Includes two new employees and 'carbon literacy' training
A million pounds will be spent by Exeter City Council over the next four years to help it and the city achieve net zero carbon by 2030.
Councillors this week agreed a new temporary budget to deliver net zero, of which £800,000 will go towards meeting the council’s target for its own buildings, cars and other operations.
A further £200,000 will go to the separate and more ambitious city-wide 2030 goal. The money will come from reserves.
The council declared a climate emergency in 2019 and pledged to work towards creating a net zero city by the end of this decade. The target is 20 years in advance of the 2050 target set nationally.
Exeter currently produces just under half a million tonnes of carbon dioxide (equivalent) per year, a reduction of around a third since 2008.
But Karime Hassan, the council’s chief executive, last month warned the city requires a “much greater reduction” in emissions to reach the target by 2030 and said significant private investment will be needed.
A report outlined a series of necessary steps for the whole city to become carbon neutral in eight years. It includes replacing all gas boilers with heat pumps, replacing all fossil fuel cars with electric ones, producing more renewable energy from extra solar panels, retrofitting homes, improving recycling rates and “massively” increasing cycling.
To highlight the scale of the task, only around 450 homes are thought to currently be powered by heat pumps in Exeter. The target for 2030 is 42,200 homes.
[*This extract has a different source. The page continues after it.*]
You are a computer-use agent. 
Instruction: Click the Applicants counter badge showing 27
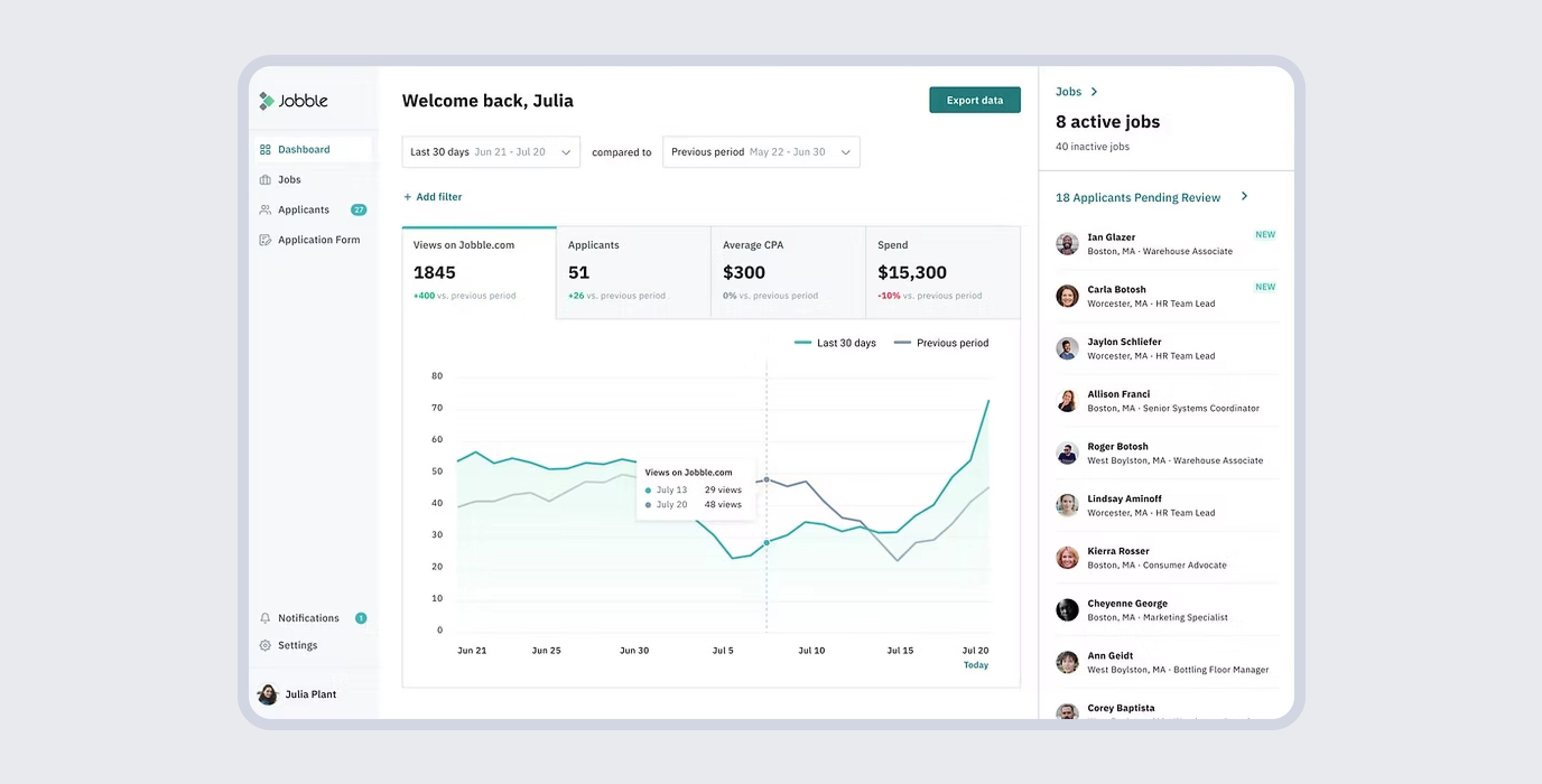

The report admitted meeting the city’s overall 2030 goal would be “extremely challenging.”
The £800,000 towards delivering net zero at Exeter City Council includes paying for a wide range of projects to reduce emissions, employing two new members of staff over four years and ‘carbon literacy’ training for employees.
The other £200,000 for the city-wide goal will pay for a ‘carbon model’ for Exeter with annual updates, specialist consultants, conferences and training, research and evaluation, technical studies and clerical support.
Members of the council’s executive agreed the budget and were told that external funding would also be sought to increase activity and expand the team, which would enable the one-off budget to continue past four years.